Mark Fisher memes are ironic for a number of reasons. Like the Che Guevara t-shirt, or the photograph of Grimes reading Marx, the popularity of Fisher in the memescape transforms his message into a commodity. “He would have hated everything our ‘little community’ has done to promote him and his book. He would think that we’re making fun of him,” says Academic Fraud. Like the coopting of Fisher’s now-defunct Boring Dystopia Facebook page, Fisher memes can be interpreted as a microcosm of capitalist cyberspace – the endless information from users is meaningless when put in the context of a tech giants such as Instagram or Twitter.

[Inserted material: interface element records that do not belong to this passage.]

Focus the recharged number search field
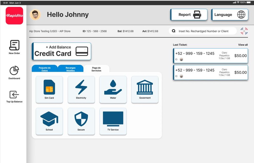Image resolution: width=254 pixels, height=163 pixels. (x=203, y=31)

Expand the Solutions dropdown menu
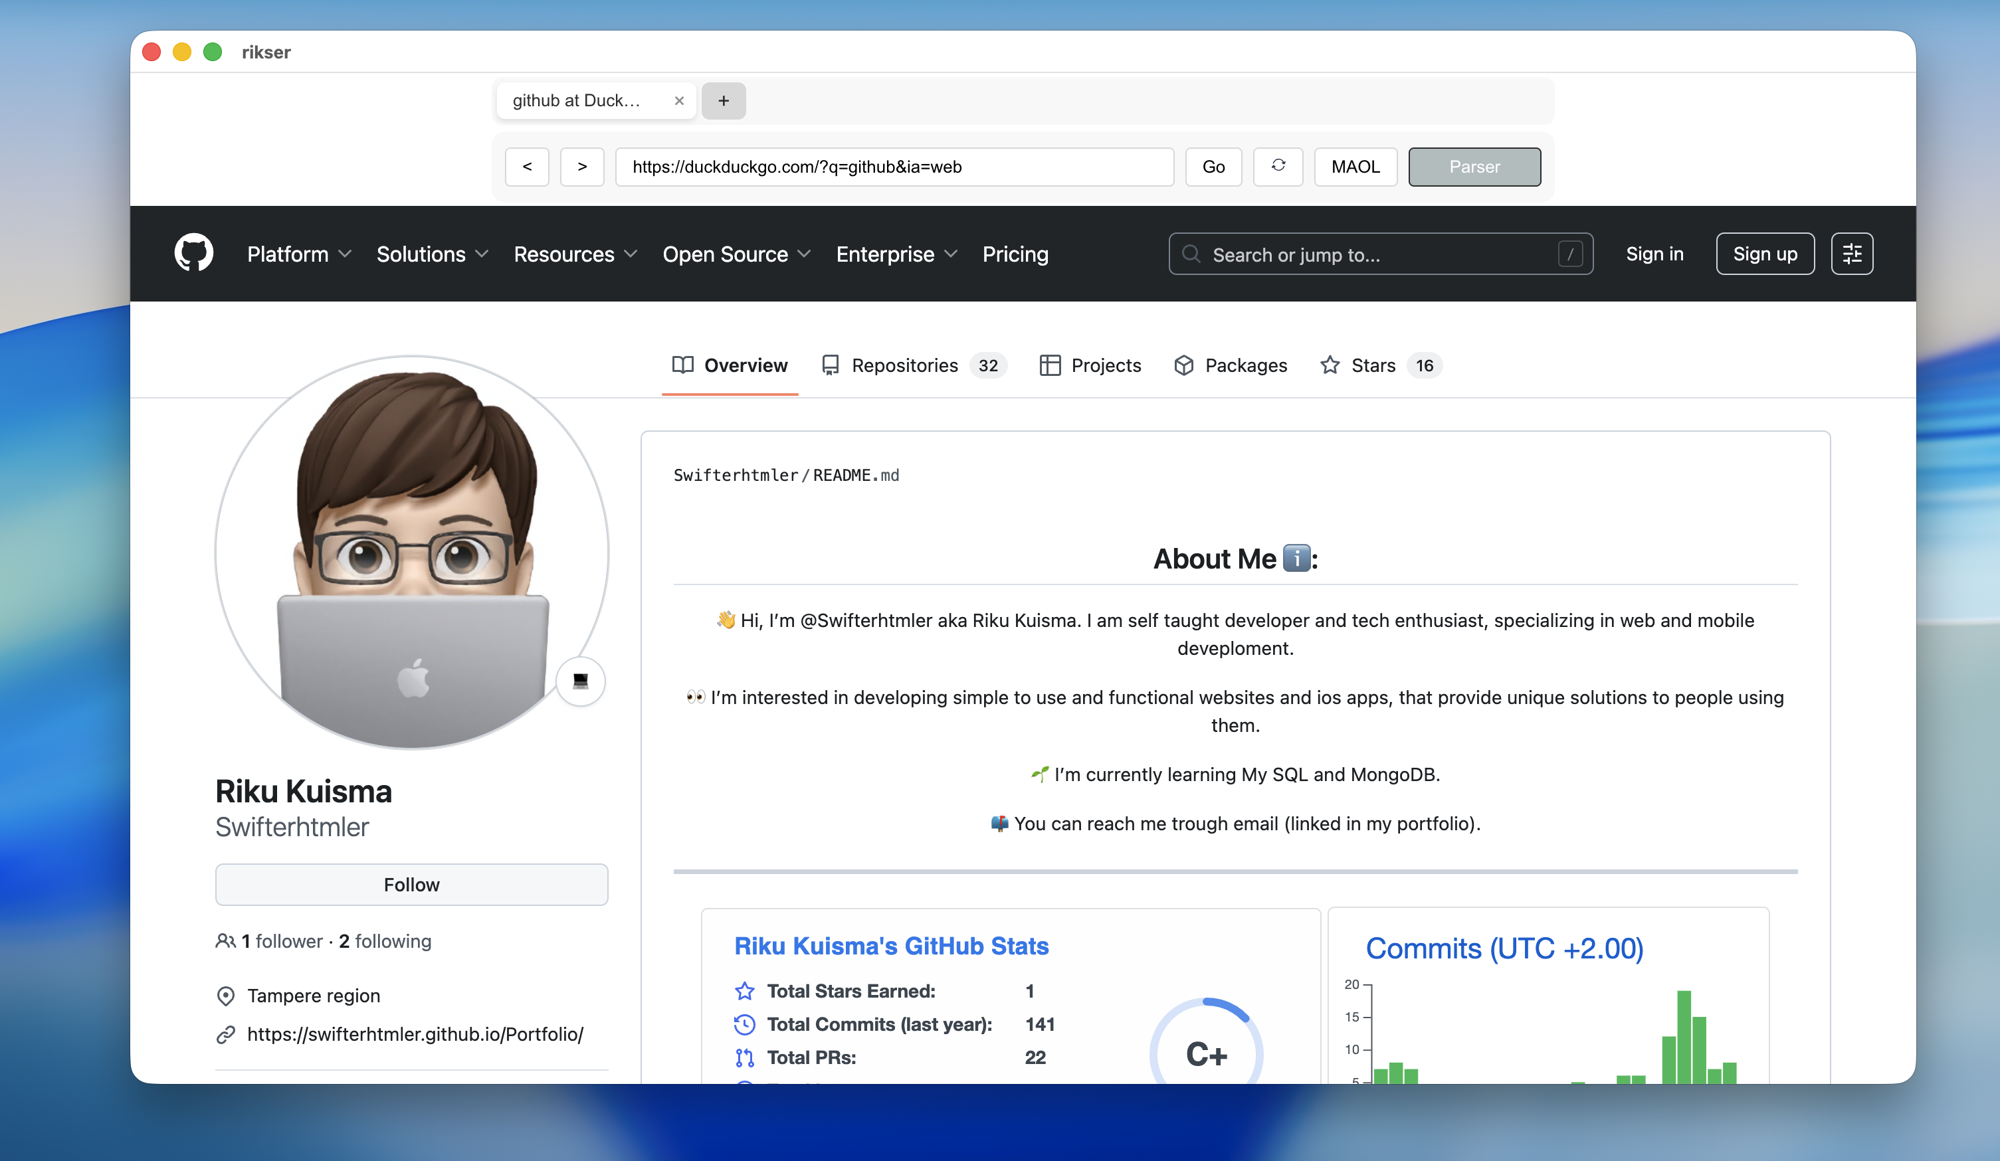click(x=432, y=254)
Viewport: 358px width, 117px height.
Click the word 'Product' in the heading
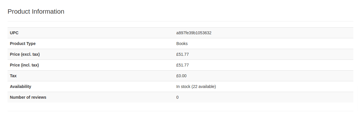pyautogui.click(x=19, y=12)
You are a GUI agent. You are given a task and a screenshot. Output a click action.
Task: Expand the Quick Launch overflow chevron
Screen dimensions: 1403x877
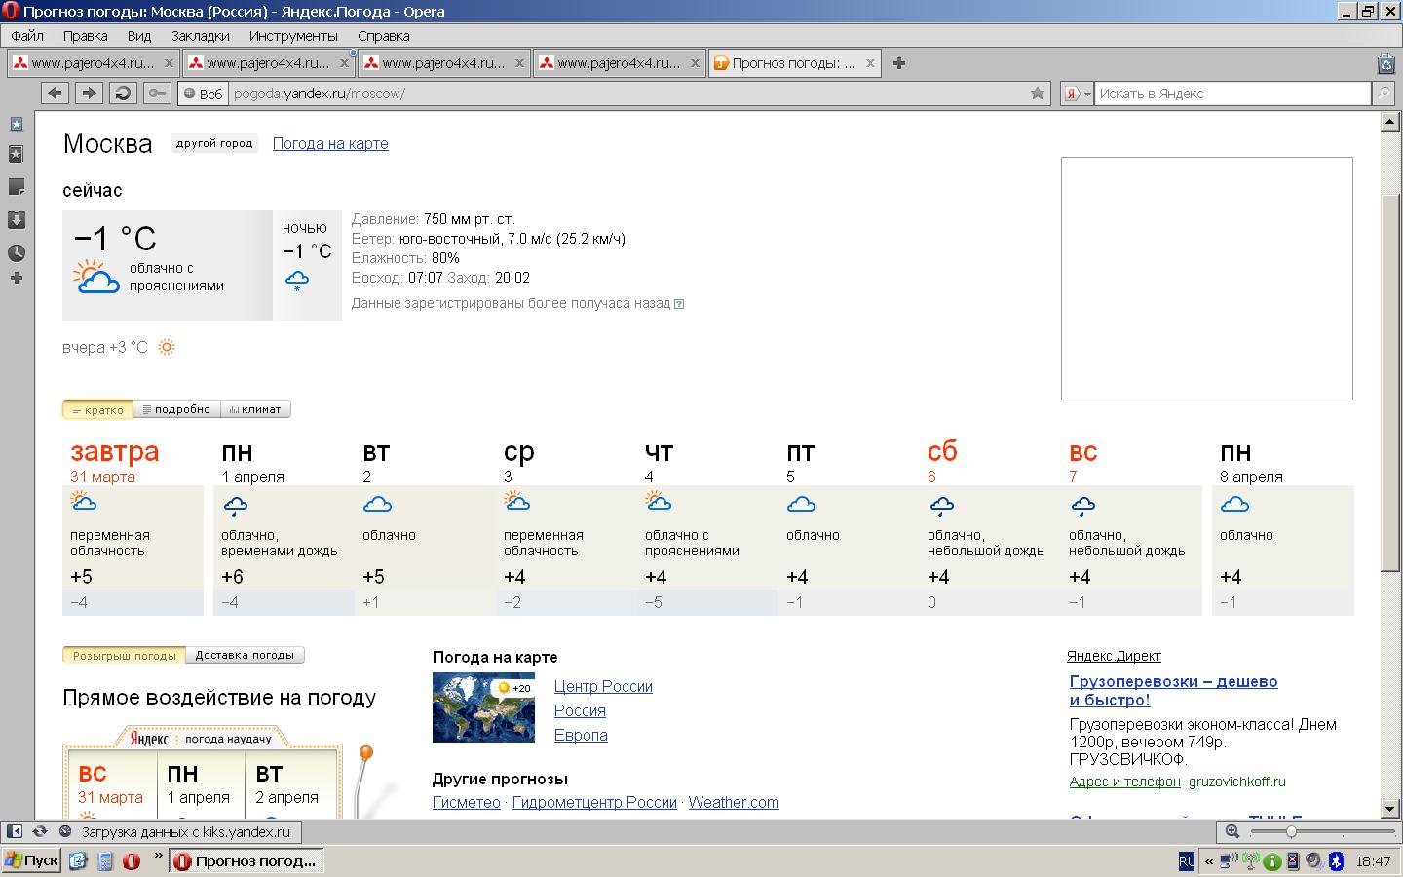point(158,856)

An extension of this is that the meme becomes a placeholder for the text itself. Stripped of critical thinking, it is digested and rehashed again and again. This is then, in turn, sold off as data – and the cycle starts again. Facebook groups like Mark Fisher Memes for Hauntological Teens and Mark Fisher Depressive Ghostposting, for example, have amassed huge followings. Here, zoomers can discuss theories of anti-capitalism and hauntology, though admittedly on a superficial level. While these groups can function as gateways into Fisher’s theories, many have criticised them as mere memeic reductions. “It’s a joke that’s simultaneously on us as leftists for carrying on this pantomime as if our critiques of capitalism can achieve anything, when they can’t,” explains Watson.

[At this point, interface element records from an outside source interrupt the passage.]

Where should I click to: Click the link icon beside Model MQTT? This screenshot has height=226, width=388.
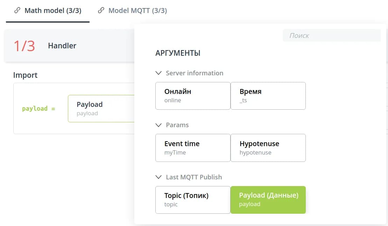[x=101, y=11]
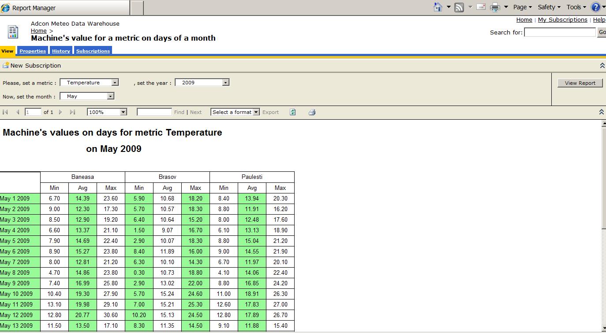Switch to the Properties tab
This screenshot has width=606, height=333.
click(x=33, y=51)
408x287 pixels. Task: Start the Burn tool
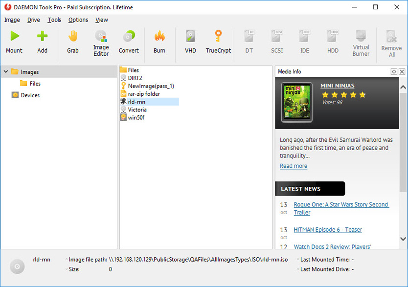[x=159, y=42]
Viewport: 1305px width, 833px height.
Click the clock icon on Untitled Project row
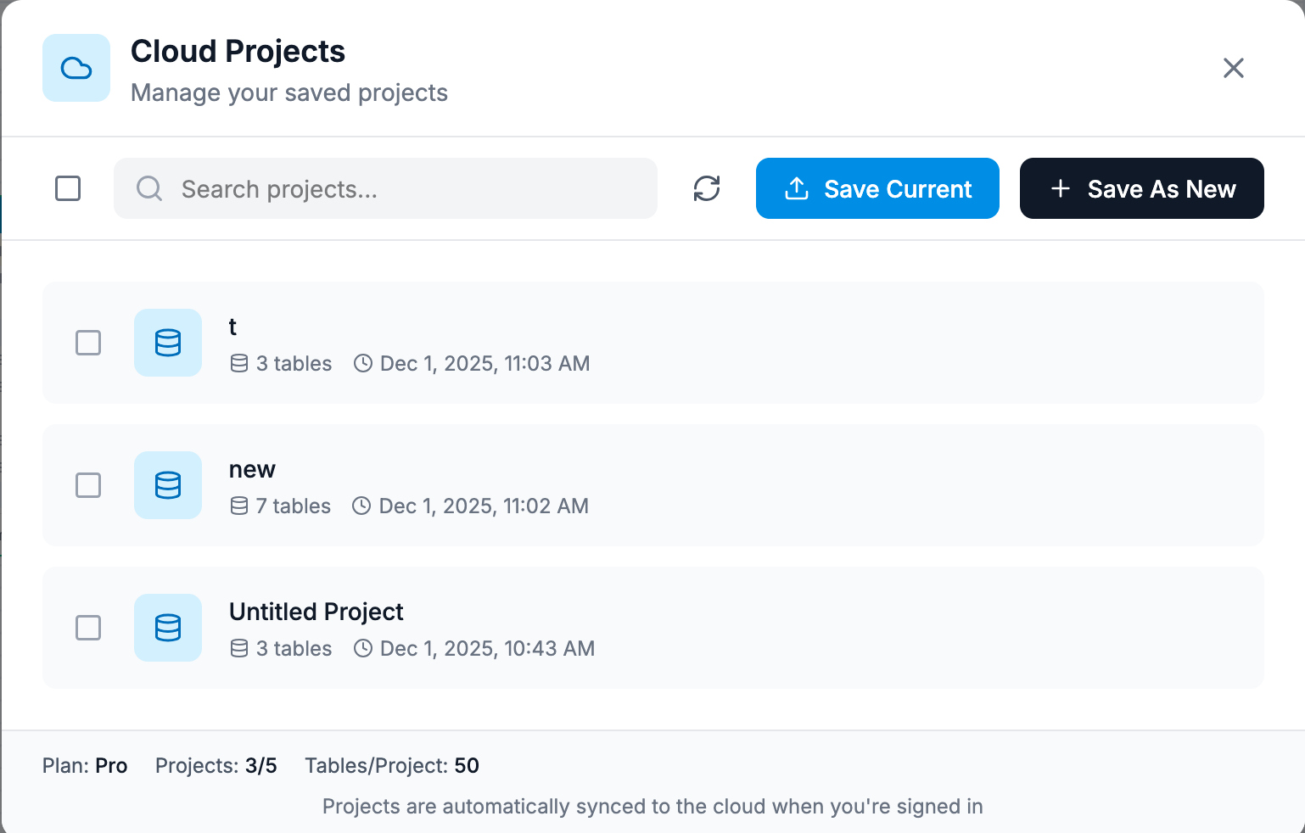click(x=363, y=649)
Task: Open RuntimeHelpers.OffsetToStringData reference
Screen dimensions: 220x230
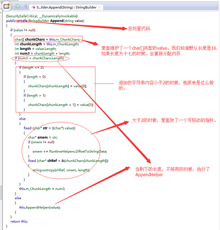Action: click(x=78, y=152)
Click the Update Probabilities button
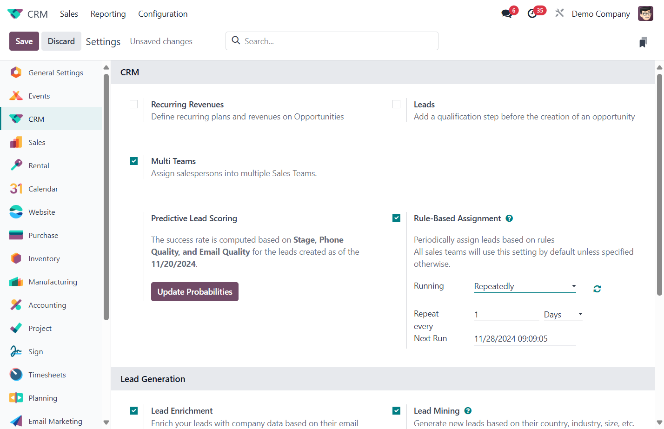The width and height of the screenshot is (664, 429). (195, 292)
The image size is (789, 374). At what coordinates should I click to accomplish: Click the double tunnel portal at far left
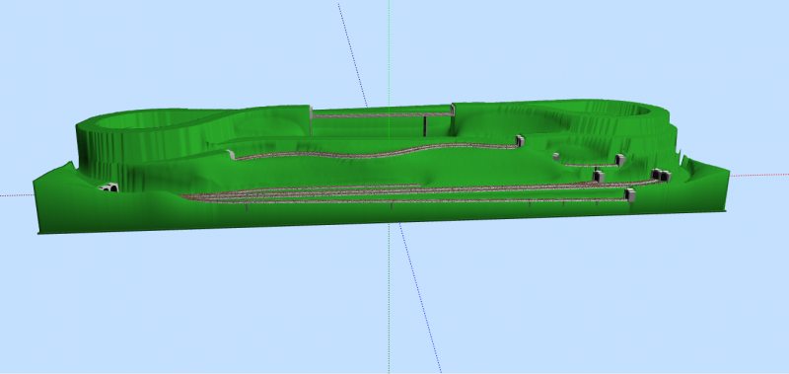click(108, 188)
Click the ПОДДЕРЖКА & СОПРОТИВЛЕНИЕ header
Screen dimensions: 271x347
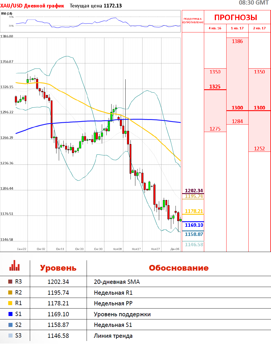click(193, 20)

Then again, there’s a lot to be said about overintellectualising what is, essentially, a meme. “The purpose of shitposting at large is to make someone laugh or to make someone mad: a successful post does both at the same time,” adds Academic Fraud. They maintain that posting Fisher memes is a way to introduce his philosophy to a younger audience. “I would be bold enough to claim that the sight of so many Capitalist Realism memes have led to a younger generation discovering the book and, for fear of being ‘left out’, read it. They quickly find it a somber companion to the many jokes they’ve seen on the timeline. But at least they have read the source material.”
Perhaps the descent into Wojakery is too tempting. Perhaps Fisher memes are just another way for us doompilled beta lefties to digest our own political and systemic defeat in the arms of neoliberalism. “It chimes with multiple internet subcultures: jokerpilled conspiracy bro’s with sigma energy, softboi mansplainers, soc-dems, brocialists, doomers, anarcho-coms, catpilled revolutionaries, the terminally irony-poisoned, the endlessly sincere, and basically all leftists in every form,” explains phonewifey, a musician heavily embedded in the memescape. “The crazy part is they can all make compound memes about Mark Fisher to laugh at everyone else’s misinterpretation of the source material.”

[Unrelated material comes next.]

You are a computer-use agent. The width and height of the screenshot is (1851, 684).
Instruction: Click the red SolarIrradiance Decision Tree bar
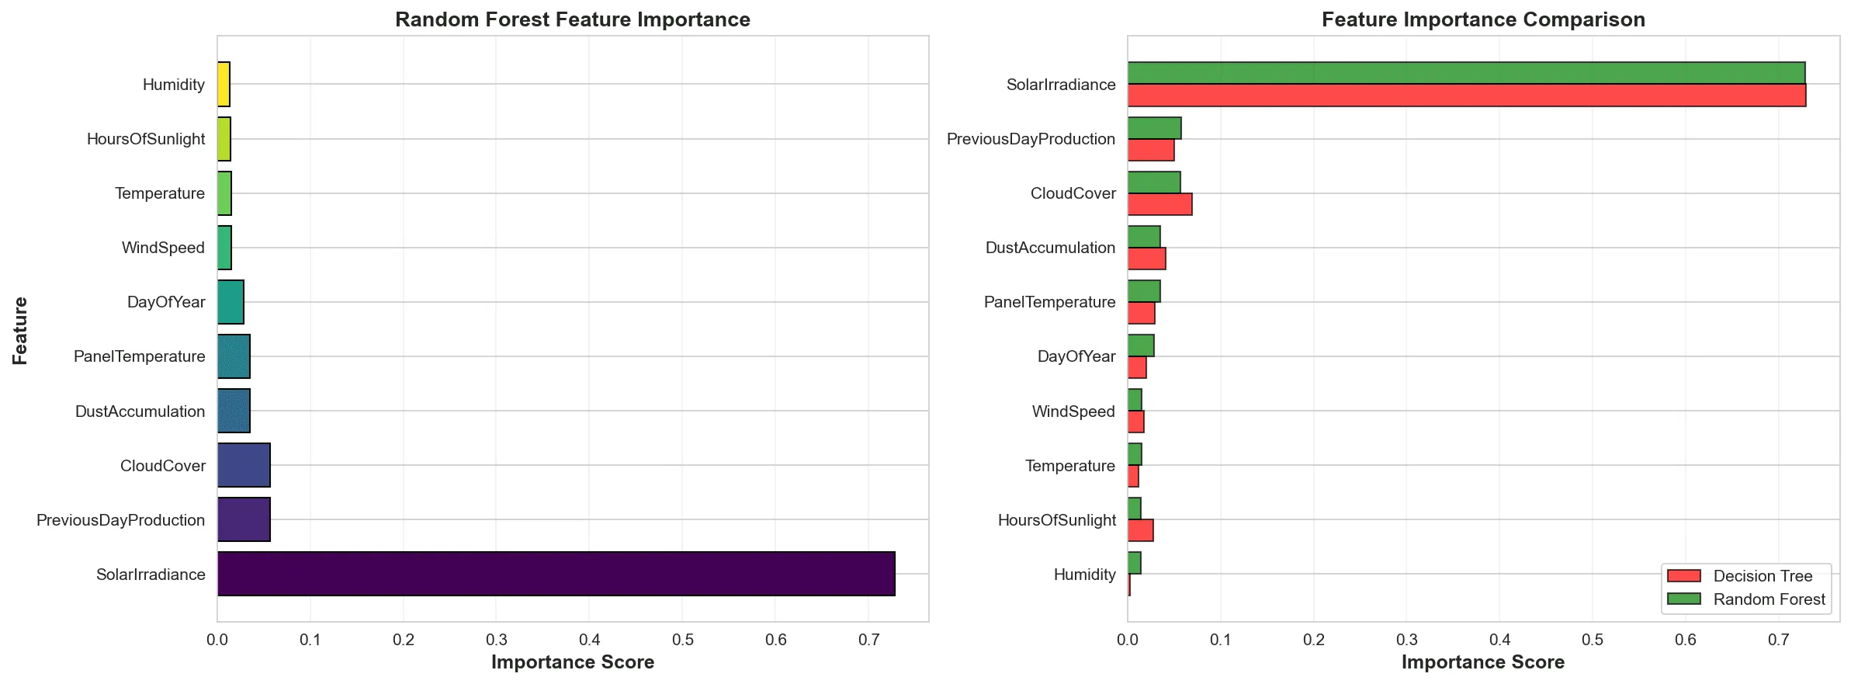1466,95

Chances are Fisher would’ve hated the idea of fucking on the Capitalist Realism bed. He would have probably found the constant repackaging of his image insufferable too. But “the tiniest event can tear a hole in the grey curtain of reaction which has marked the horizons of possibility under capitalist realism,” he writes in the 2009 book. With the pandemic fuelling a move towards mysticism, digital psychedelia can help us to rediscover “the dream time that capitalist realism has eclipsed”. So, maybe not all is lost.